As various teams start to build research metadata stores1, it’s important to look back at the work done and lessons learnt in the Institutional Repository world. In this post I’ll discuss the issue of identifying “things” so that all repositories can have a shared understanding of data. It’s something that wasn’t well resolved in the IR community and threatens to reappear in our research metadata stores.
The many phases of IRs
If I can be so bold as to classify the phases of IR implementation we see in Australia, I might proffer the following:
- Phase 1 – Making publications available
- This first phase saw Australian Universities adopt an Institutional Repository for the storage and, generally, access to text-centric research outputs. These were primarily focussed at the institutional level but a harvesting interface was provided for services such as the NLA’s Australian Research Online (http://research.nla.gov.au/) system.

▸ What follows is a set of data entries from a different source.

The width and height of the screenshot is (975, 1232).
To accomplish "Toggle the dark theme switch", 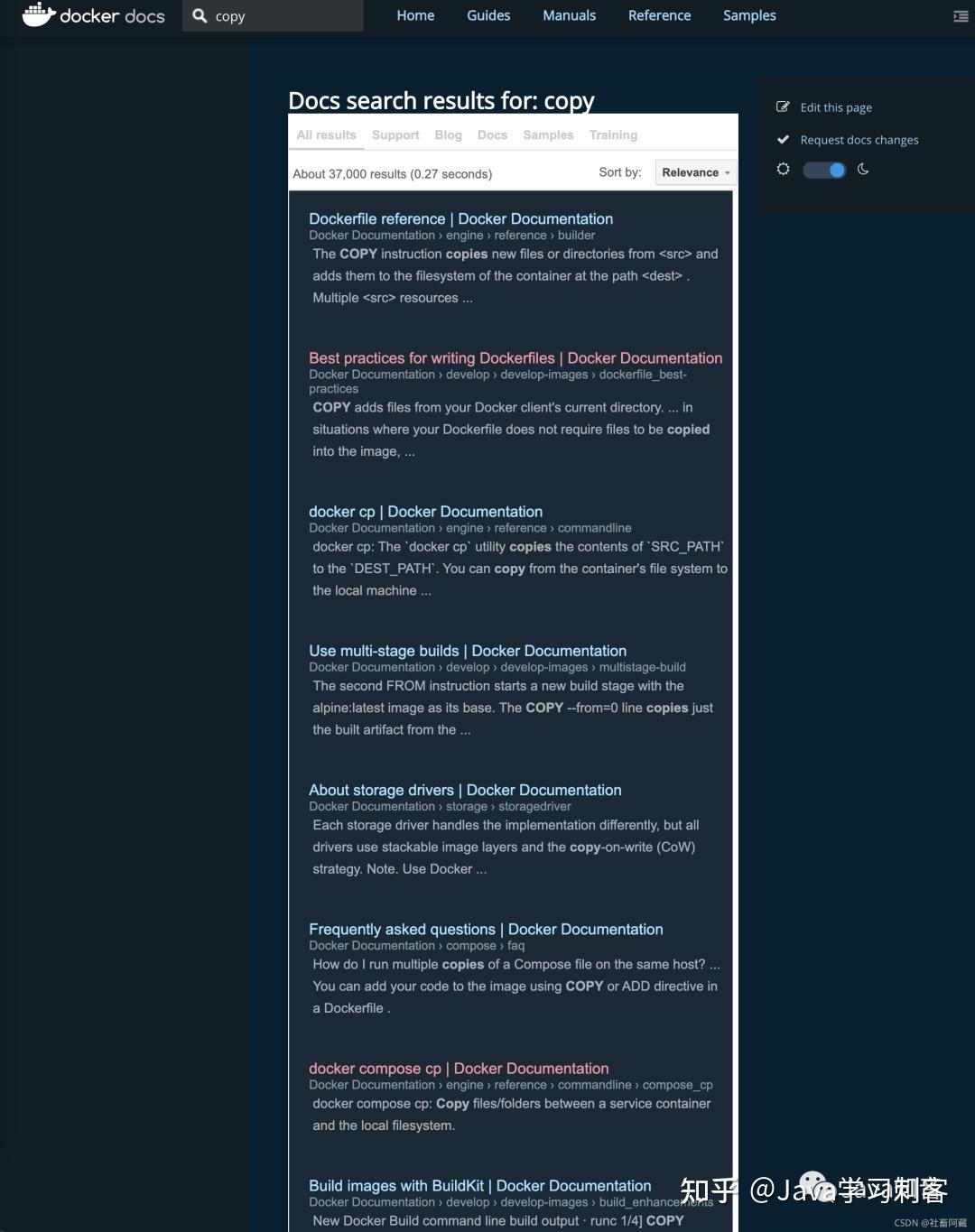I will 824,170.
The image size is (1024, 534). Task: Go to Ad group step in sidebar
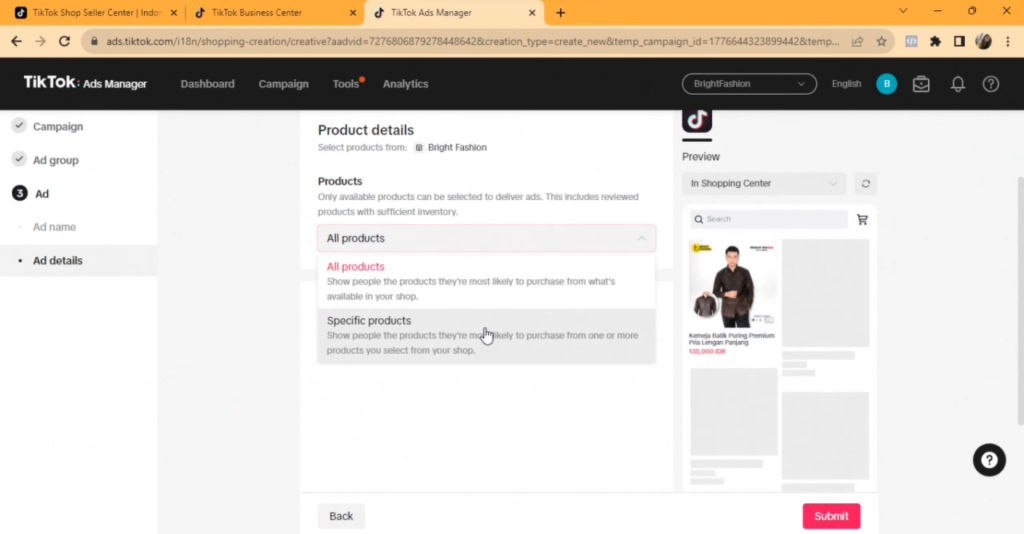click(x=55, y=160)
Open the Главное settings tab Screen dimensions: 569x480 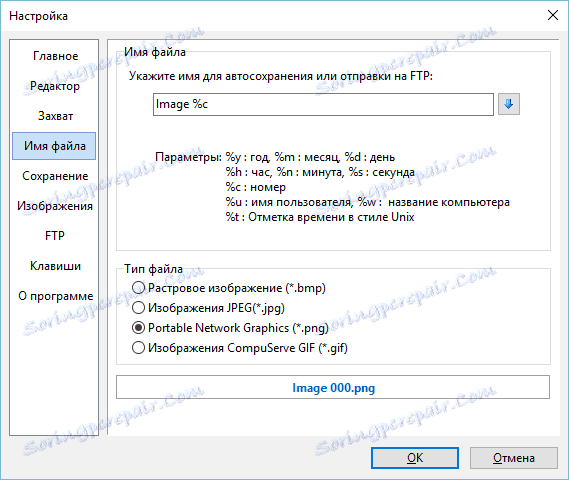(55, 56)
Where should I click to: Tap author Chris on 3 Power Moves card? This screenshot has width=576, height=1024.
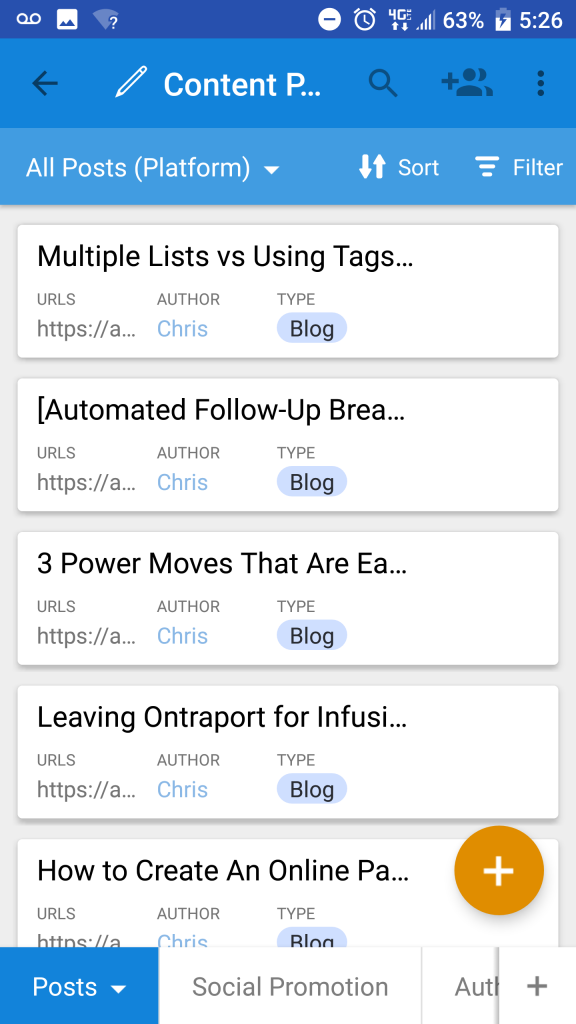coord(182,635)
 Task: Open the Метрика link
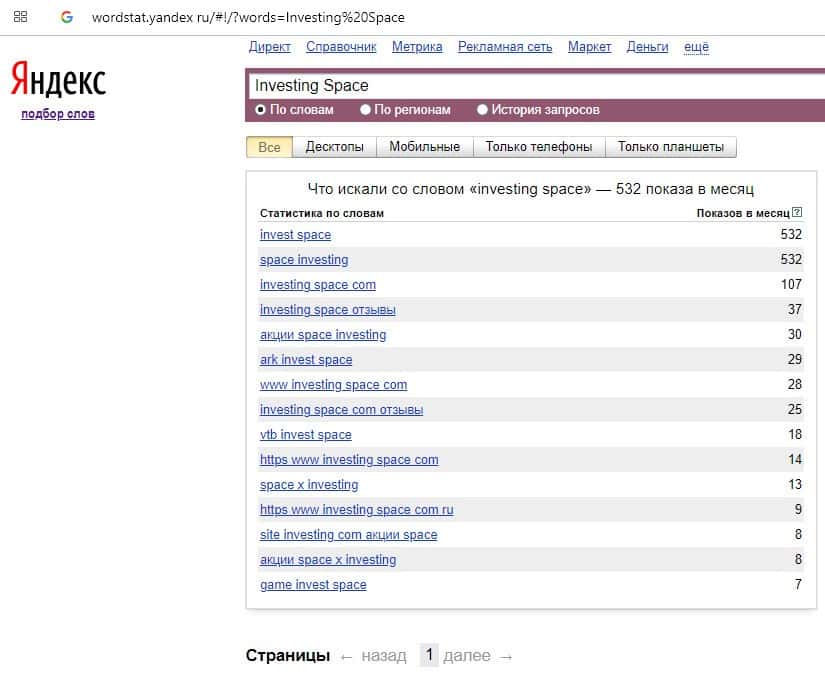(x=417, y=47)
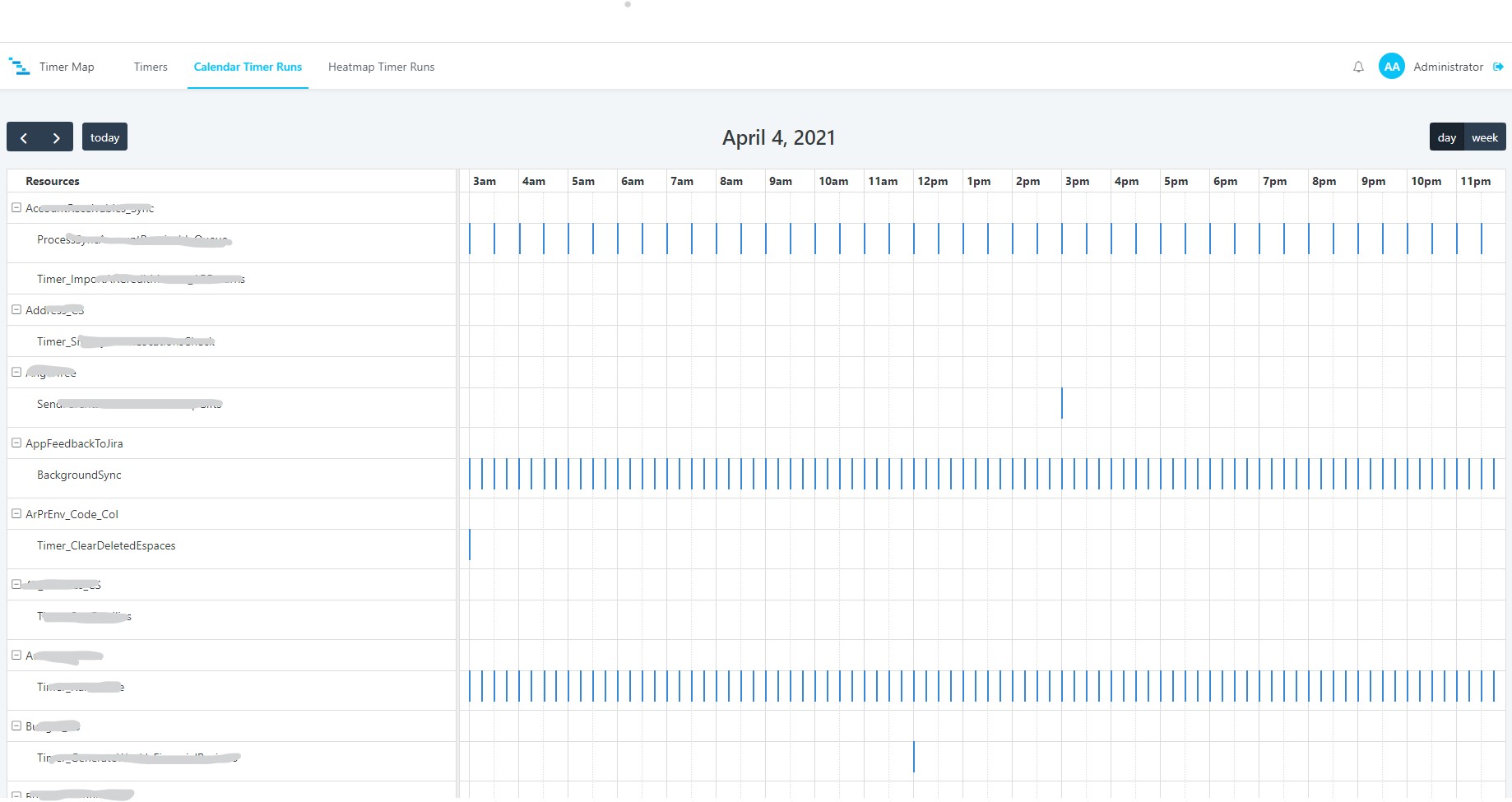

- Phase 2 – Integrating into the University data ecosystem.
- Maybe due to feedback from researchers being annoyed at having yet another data entry system or from other motivations, IR managers sought ways in which the IR could be a part of the University Research Management “ecosystem”. Examples include the provision of a pre-filled HERDC form or data exchange between the IR and the research management system.
- Phase 3 – Joining the Linked Data world
- In this phase, the IR can become more of a “global citizen” and share data. This is more than your OAI-PMH interface, this phase requires you to correctly (and universally) identify important pieces of data. The Linked Data effort uses URIs for this but the main idea is that if we identify something with the same ID then we may the same thing.
- Phase 4 – Semantic systems
- This allows the software to mine the data to find all types of interesting stuff. Our IRs present semantically useful information about their holdings and the holdings themselves are rich in semantic information. The system can then say “Hey, you’re a bridge engineer that works mainly in Spain, have you noticed the work being done on the relationship between bridges and river gnats in largely Hispanic regions? No? Then I have something for you”.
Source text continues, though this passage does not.